» TASK TO COMPLETE
From the line that has "The width and" down to the last line of the data below, set down every line exactly, but none of the pictures.

Saved data entries:

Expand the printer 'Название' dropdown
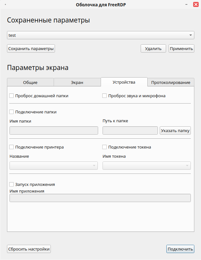 coord(54,166)
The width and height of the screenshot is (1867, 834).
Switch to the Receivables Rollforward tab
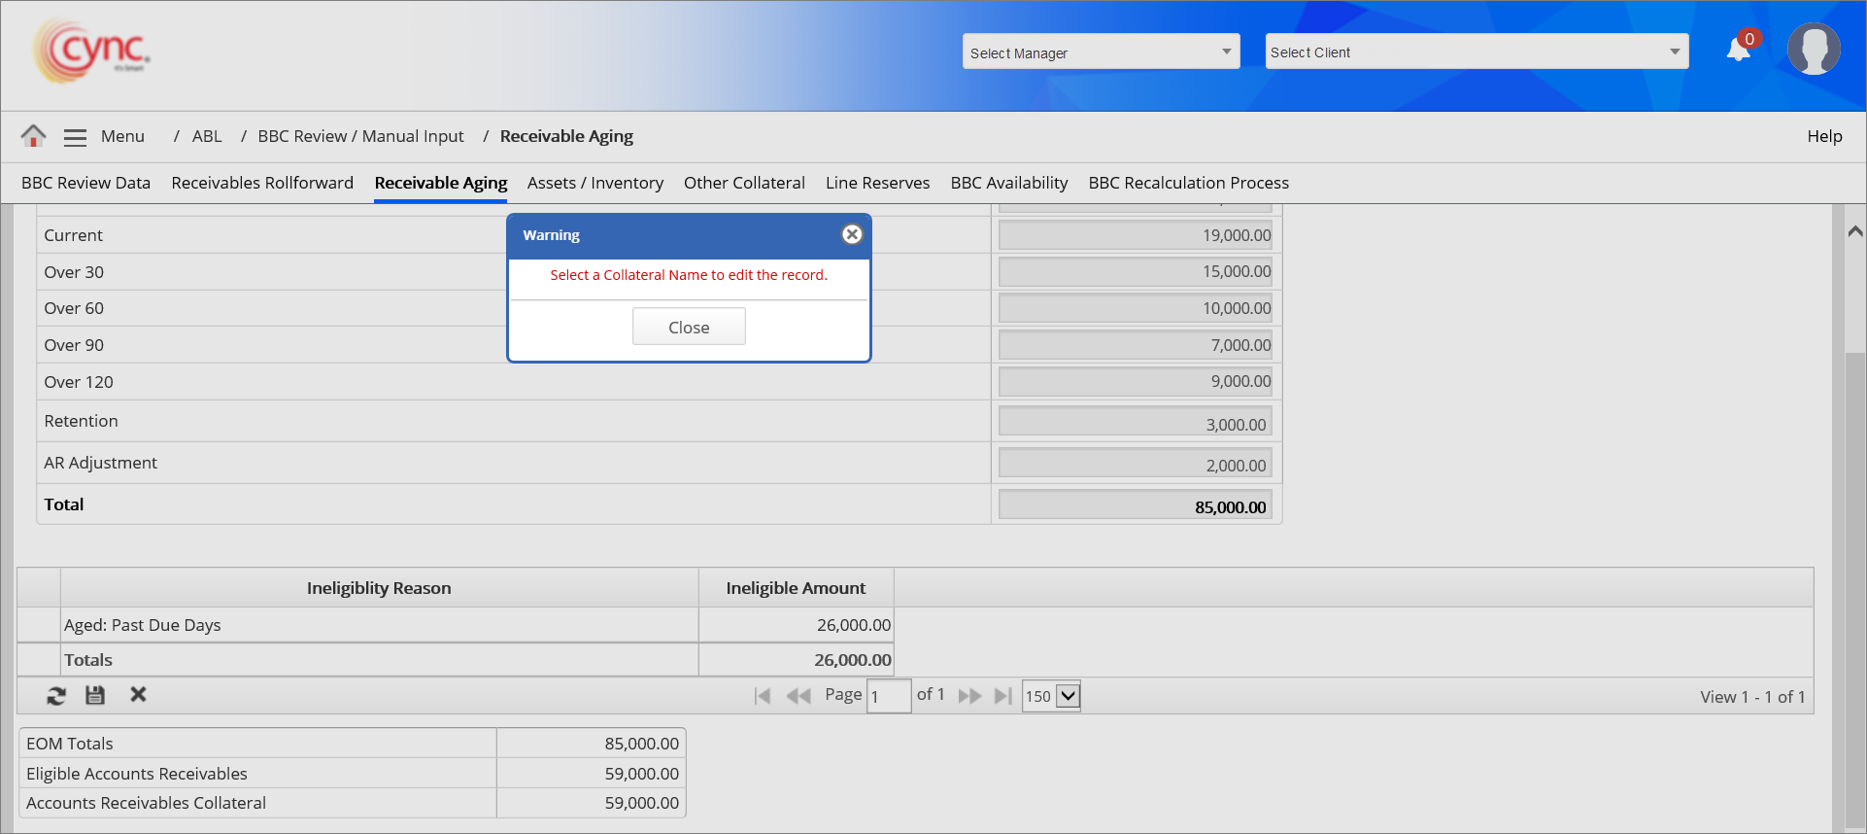[262, 183]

» TASK SOLUTION
The width and height of the screenshot is (1867, 834).
Switch to the Receivables Rollforward tab
[262, 183]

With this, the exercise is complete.